WORK INSTRUCTION = From the caribou lesson plan below, pull out word for word the passage from "NPS Photo (Public" up to and including "S4.E5.  S4.E6. S5.E3.".

Lesson Plan

Oh, Caribou!

a caribou, which looks like a large deer with huge antlers, stands up in a grassy field.

Caribou are a great way to learn about the arctic.

NPS Photo (Public Domain)

Grade Level:
Upper Elementary: Third Grade through Fifth Grade
Subject:
Science
Lesson Duration:
30 Minutes
State Standards:
AKSS: 2-LS4.1, 3-LS4.3
Additional Standards:
• Alaska Content Standards for Health: HL.B.1.
• National K-12 Physical Education Standards: S1.E1., S3.E2., S4.E1., S4.E4., S4.E5.  S4.E6. S5.E3.

Essential Question

How do limiting factors influence wildlife population sizes over time?

Objective

• Students will be able to identify the four elements of good habitat that species need to survive (food, shelter, water, and space).
• Students will understand how changes in suitable habitat influence wildlife populations.
• Students engage safely, respectfully, and willingly in physical activity.

Background

• Western Arctic Caribou Herd Working Group website: www.westernarcticcaribou.org
• Alaska Department of Fish & Game web site: www.adfg.alaska.gov/index.cfm?adfg=caribou.main (Click on “Range and Habitat” tab to view map of 32 identified caribou herds in Alaska.)

Preparation

Time needed: Twenty to forty minutes for multiple rounds, including time for instructions(Allow more time for younger students and/or larger class sizes.)
Materials / space needed:• Large, open playing area (e.g. gym or outdoor area).
Other considerations (seasons, etc.): • This activity can take place outdoors or indoors. • This activity is most effective at illustrating biological principals when done with large groups (i.e. 20 or more students) but will work with as few as eight.

Materials

Procedure

• Have students count off by fives.* All number 1s are to line up at one end of the playing area; they will be caribou. Numbers 2, 3, 4, and 5 line up across the other end of the playing area; they represent caribou habitat components (food, water, shelter, and space).*Alternatively, the instructor can divide the class into two groups of approximately 1/5 of the students and 4/5 of the students to represent caribou and habitat, respectively. (Numbers 2, 3, 4, and 5 need not be distinguished as separate groups; number assignments are only to establish starting roles.)• Explain instructions and rules:

  • Each student in the caribou group will represent 10,000 caribou, to represent a herd size of 200,000300,000 individuals (for a class of 20-30 students), which is consistent with the current size of the Western Arctic Caribou Herd.
  • Each round of the game will represent one year, during which the caribou must find sufficient food, water, shelter and space in a suitable arrangement (i.e. habitat) to survive and reproduce.
  • Each student in the Habitat group will choose one of the four habitat elements (food, shelter, water, and space) to represent at the start of each round. He or she must be the selected habitat element for the entire round but may choose to be a different habitat in each successive round.
  • Students will use symbols to indicate their respective habitat elements. Ask all students (including Caribou) to practice making each of the following gestures with you as you describe them:
    • To represent food, students will hold their hands over their stomachs.
    • To represent water, students will hold their hands over their mouths.
    • To represent shelter, students will hold their arms over their heads and clasp their hands (like a tent or roof).
    • To represent space, students will spread their arms out to the sides.

GIVEN DATA =
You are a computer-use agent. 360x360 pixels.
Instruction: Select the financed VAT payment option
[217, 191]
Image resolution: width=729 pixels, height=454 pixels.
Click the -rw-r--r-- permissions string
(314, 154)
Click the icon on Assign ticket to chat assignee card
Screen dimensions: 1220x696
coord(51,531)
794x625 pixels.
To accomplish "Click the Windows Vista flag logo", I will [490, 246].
==
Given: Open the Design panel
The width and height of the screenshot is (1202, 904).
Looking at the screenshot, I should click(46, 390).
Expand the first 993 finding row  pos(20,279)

EXERCISE SOLUTION =
NPS Photo (Public Domain)

Grade Level:
Upper Elementary: Third Grade through Fifth Grade
Subject:
Science
Lesson Duration:
30 Minutes
State Standards:
AKSS: 2-LS4.1, 3-LS4.3
Additional Standards:
• Alaska Content Standards for Health: HL.B.1.
• National K-12 Physical Education Standards: S1.E1., S3.E2., S4.E1., S4.E4., S4.E5.  S4.E6. S5.E3.